Francis Smallman (son of Francis, second son of Edward Smallman of Elton, (d. 1621) by Elizabeth Hopton) m. 1. Elizabeth Stockmede, wid. of George Craft, (by whom he had Francis, Jane, and Jone) and 2., Susan, dau. of Fabian, of со. Essex, and widow of John Clarke cit. of London, by whom he had William and Alice. Francis Smallman, who was M.P. for Leominster in 1620, d. 7 Sep. 1633, aged 68, and was succeeded by his son, William, (his half-brother, Francis, who had m. Catherine, d. of Sir Thomas Coningsby, having died s.p.); he mar. Lucy, d. of Sir Rob.
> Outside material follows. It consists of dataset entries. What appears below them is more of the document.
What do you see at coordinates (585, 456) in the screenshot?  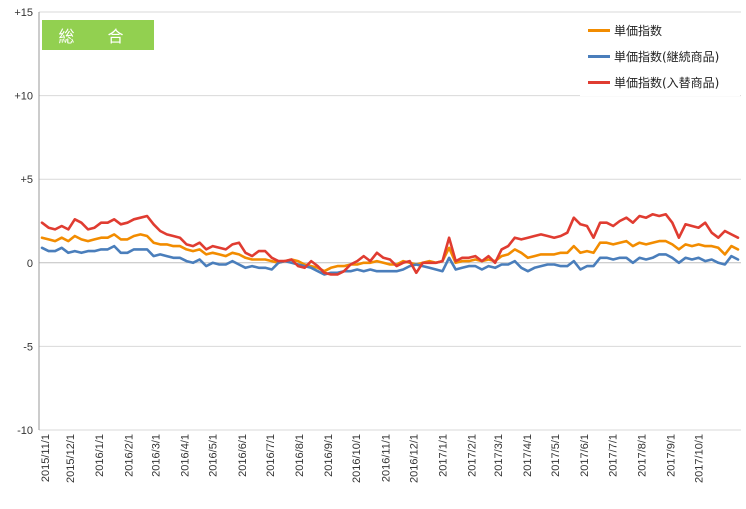 I see `x-tick-label: 2017/6/1` at bounding box center [585, 456].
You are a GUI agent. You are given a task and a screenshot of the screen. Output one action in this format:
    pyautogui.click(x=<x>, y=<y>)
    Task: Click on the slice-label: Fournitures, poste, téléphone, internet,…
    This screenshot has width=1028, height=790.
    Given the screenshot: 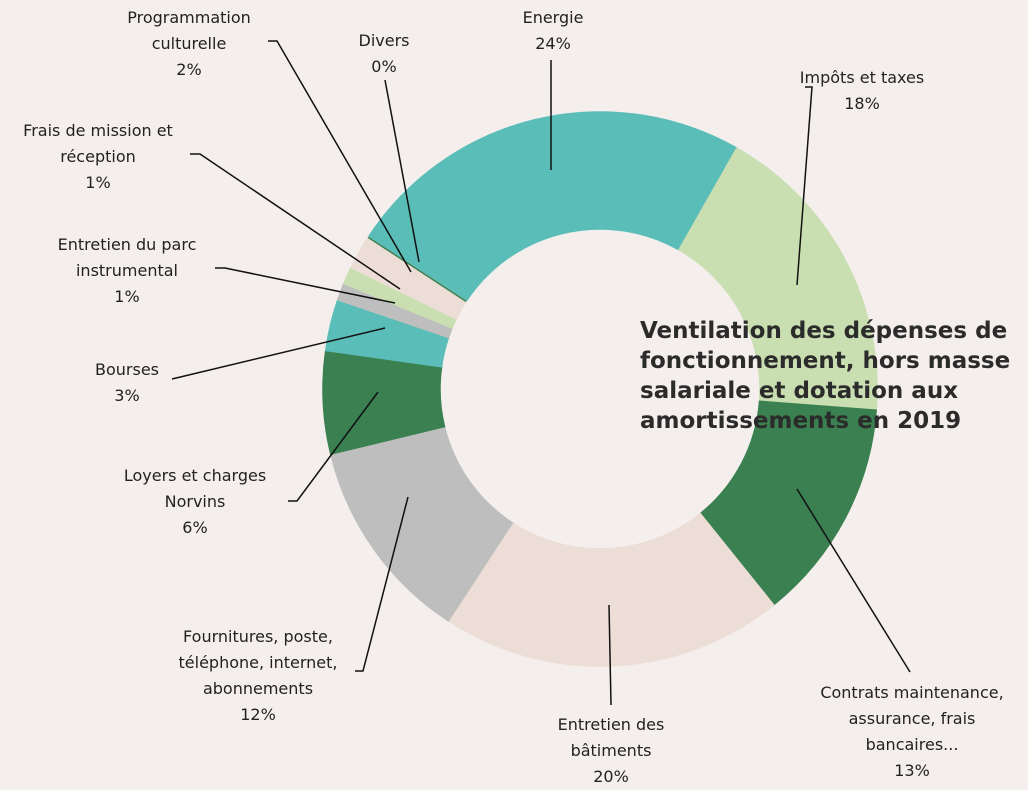 What is the action you would take?
    pyautogui.click(x=258, y=662)
    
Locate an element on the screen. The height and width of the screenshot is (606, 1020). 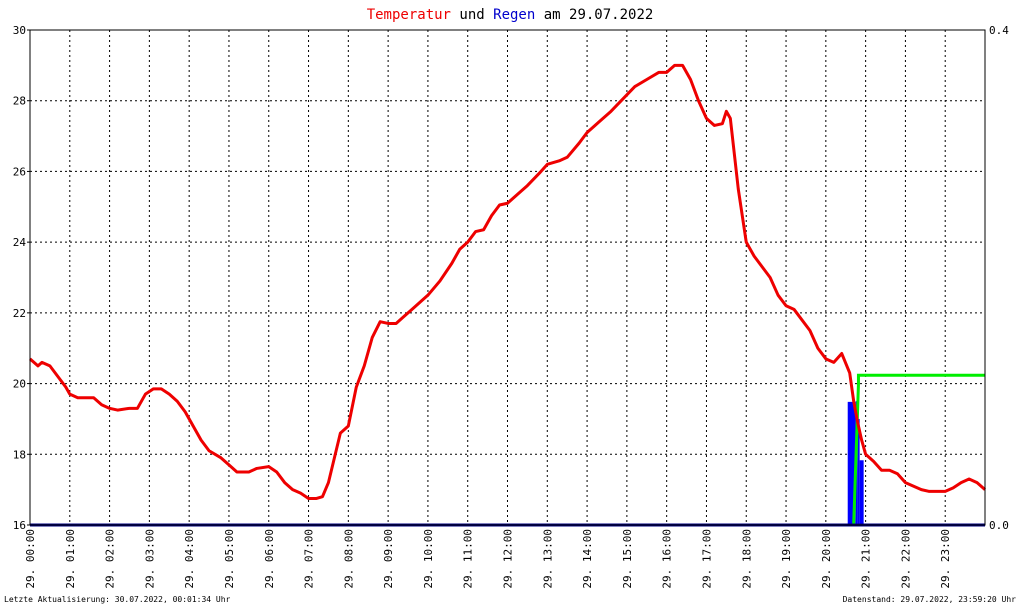
footer-data-status: Datenstand: 29.07.2022, 23:59:20 Uhr is located at coordinates (930, 600).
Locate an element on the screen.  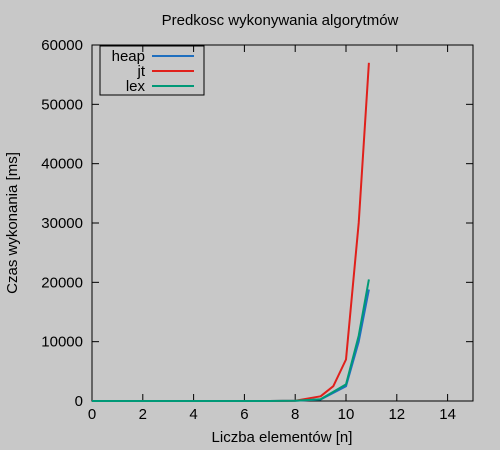
x-tick-label: 8 is located at coordinates (295, 414).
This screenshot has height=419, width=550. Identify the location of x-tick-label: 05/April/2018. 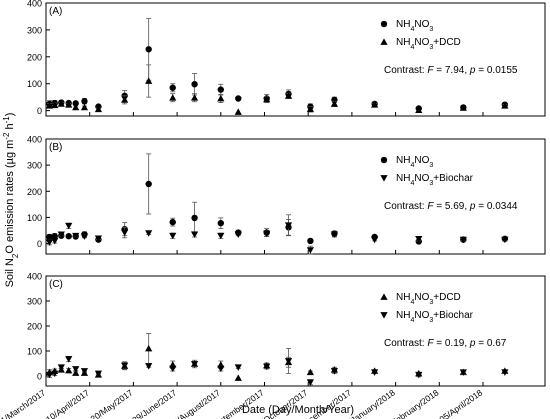
(460, 403).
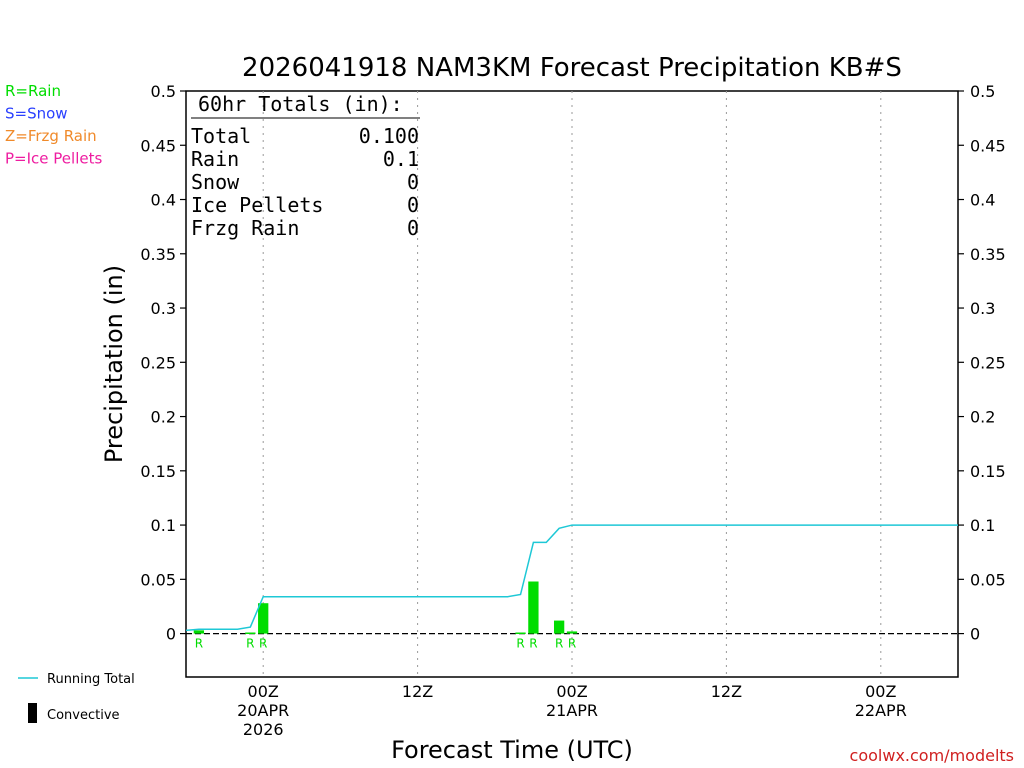 This screenshot has height=768, width=1024. I want to click on y-tick-label-right: 0.25, so click(988, 362).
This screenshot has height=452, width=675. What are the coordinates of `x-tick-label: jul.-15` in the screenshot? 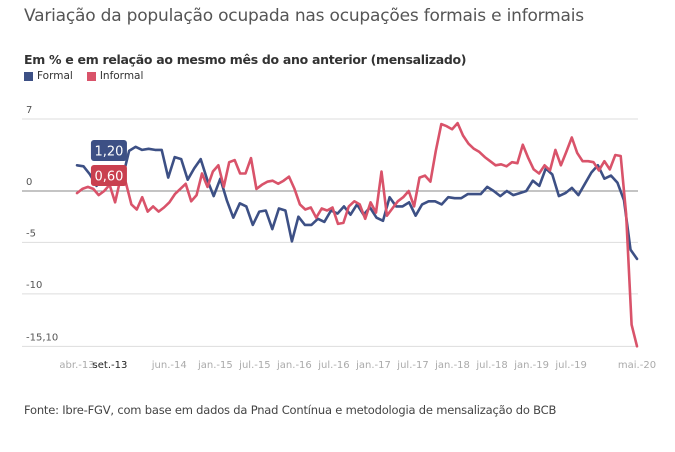 It's located at (254, 366).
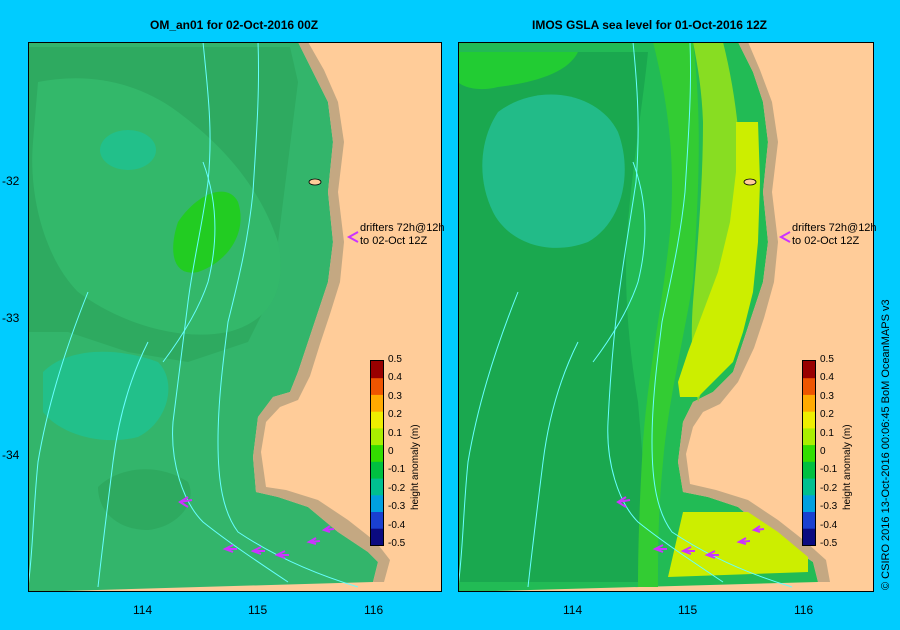 The height and width of the screenshot is (630, 900). Describe the element at coordinates (402, 234) in the screenshot. I see `drifter-annotation-left: drifters 72h@12h to 02-Oct 12Z` at that location.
Whitney, and died Sep. 1643, leaving issue, Lucy, (born 1632) wife of James Pytts, and Anne (b. 1634.)

Children of William and Lucy (Whitney) Smallman:

i. Lucy Smallman, b. 1632; m. James Pytts, of Kyre.
i. Anne Smallman, b. 1634; unmarried in 1686.

Child of Capt. John and Lucy (Whitney)(Smallman) Booth:

i. Mary Booth, bapt. 31 Mar 1649; m. John Dutton Colt.